Gott ist nicht schüchtern

Di, 28.03.2017, 19.30 Uhr

Genre: Lesung & Gespräch

Veranstalter: Verein Literaturhaus

Eintritt: € 8/6/4

© Fietzek

„Hier kommt die Welt zu Ihnen, wie sie noch nie zu Ihnen gekommen ist.“ (DIE WELT)

Die in Baku geborene deutsche Schriftstellerin Olga Grjasnowa erregte 2012 mit ihrem Romandebüt „Der Russe ist einer, der Birken liebt“ internationales Aufsehen. Jetzt erscheint ihr neuer Roman „Gott ist nicht schüchtern“ (Aufbau Verlag, 2017). Moderation: Tomas Friedmann.

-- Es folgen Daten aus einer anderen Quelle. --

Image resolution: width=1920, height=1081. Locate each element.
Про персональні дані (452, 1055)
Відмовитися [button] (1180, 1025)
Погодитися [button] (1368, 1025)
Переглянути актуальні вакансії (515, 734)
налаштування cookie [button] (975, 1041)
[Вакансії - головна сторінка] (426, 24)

Syrien. Eine Schauspielerin mit Karrierechancen. Ein Mediziner aus Paris auf Heimaturlaub. Amal und Hammoudi sind jung, schön und privilegiert – und sie glauben an die Revolution in ihrem Land. Doch plötzlich verlieren sie alles und müssen ums Überleben kämpfen. Sie fliehen abenteuerlich übers Meer. Und begegnen einander in Berlin wieder, wo sie von vorne anfangen müssen. Ein erschütterndes, direktes und unvergessliches Buch.

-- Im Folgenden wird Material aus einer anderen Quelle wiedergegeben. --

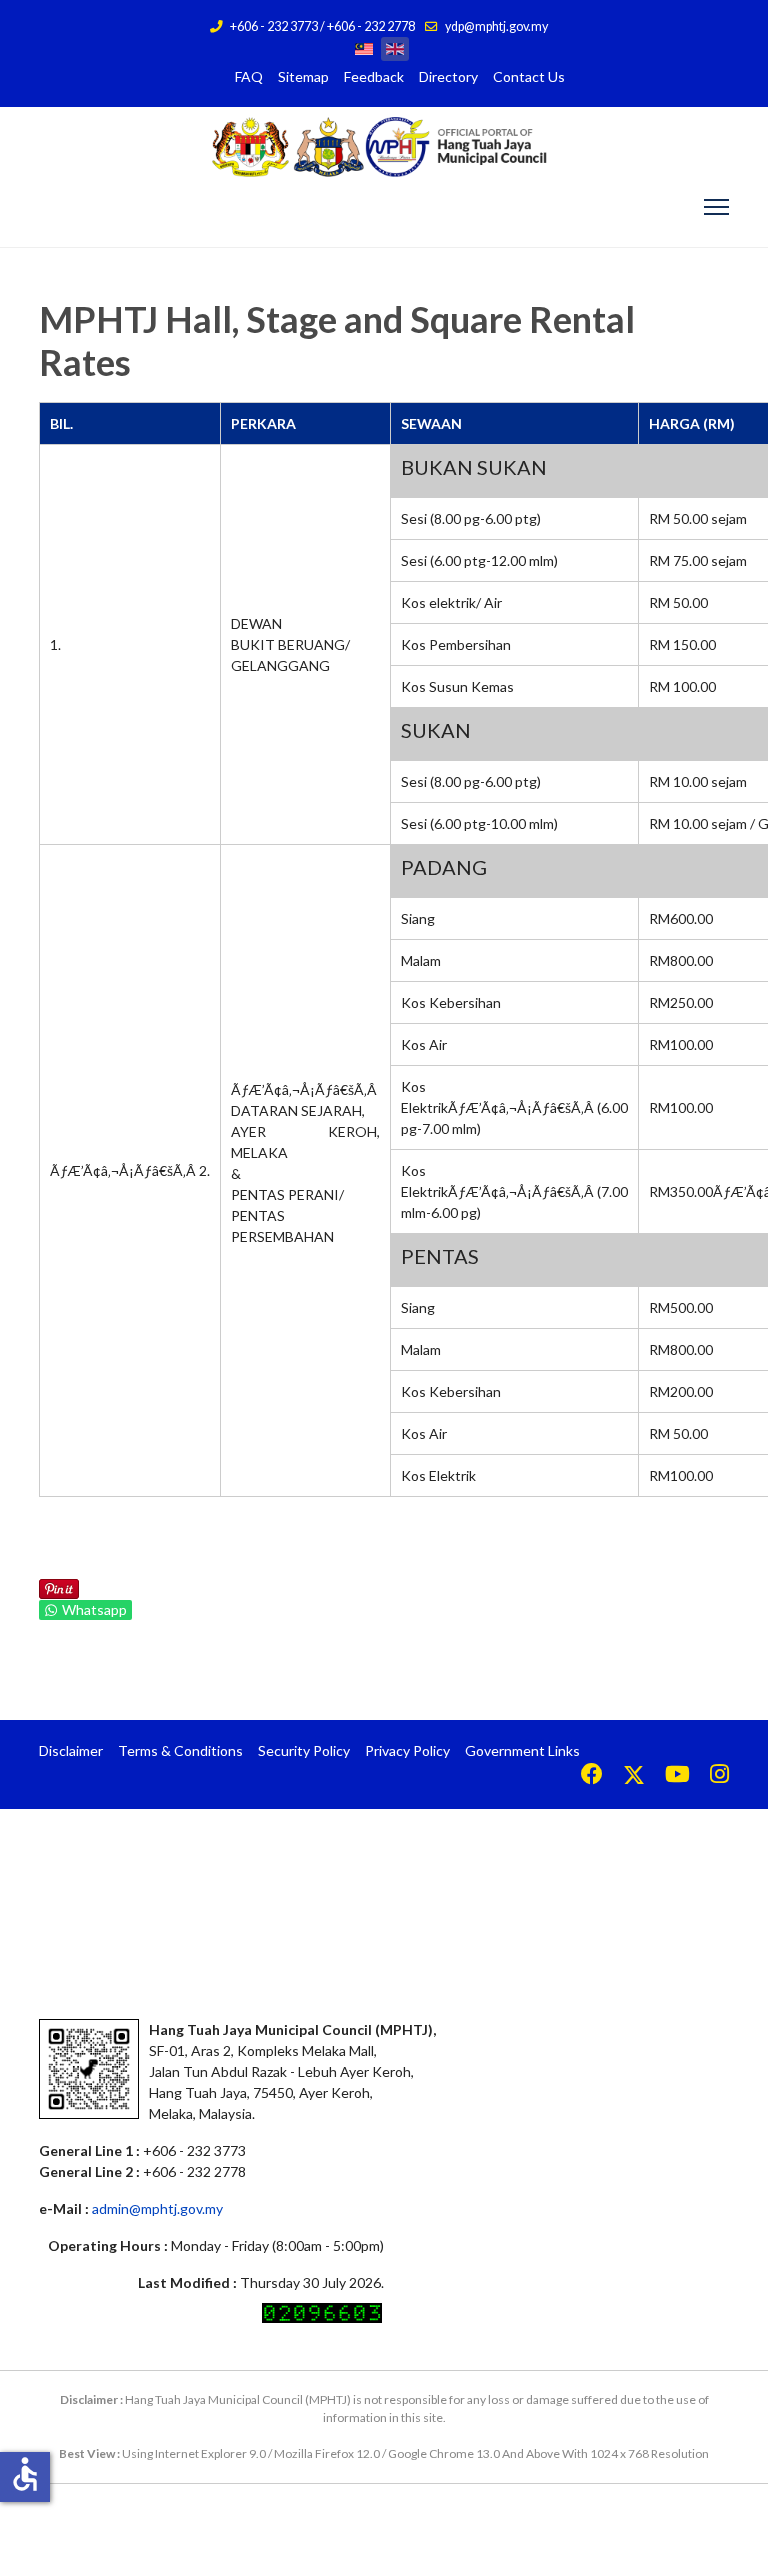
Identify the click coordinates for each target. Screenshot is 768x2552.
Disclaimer (71, 1750)
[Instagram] (719, 1776)
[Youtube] (677, 1776)
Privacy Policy (407, 1750)
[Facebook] (592, 1776)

„Amal schaut den Frauen auf der Straße nach. Plötzlich wird ihr bewusst, dass sie nicht mehr dazugehört. Niemand beachtet sie mehr. Wo ist ihr Haus? Ihre Karriere? Und ihre Straße, die immer nach Jasmin roch? Wo sind ihre Bücher und Schallplatten? Wo die Freunde und Verwandten? Die Partys und der Sommer vor dem Pool? Die Welt hat eine neue Rasse erfunden, die der Flüchtlinge, Refugees, Muslime oder Newcomer. Die Herablassung ist in jedem Atemzug spürbar.“

Olga Grjasnowa, geboren 1984 in Baku (Aserbaidschan), lebt in Berlin. Längere Auslandsaufenthalte in Polen, Russland, Israel und der Türkei. Für ihren vielbeachteten Debütroman „Der Russe ist einer, der Birken liebt“ wurde sie mit dem Klaus-Michael-Kühne-Preis und dem Anna-Seghers-Preis ausgezeichnet. Zuletzt erschien 2014 „Die juristische Unschärfe einer Ehe“. Beide Romane wurden für die Bühne dramatisiert.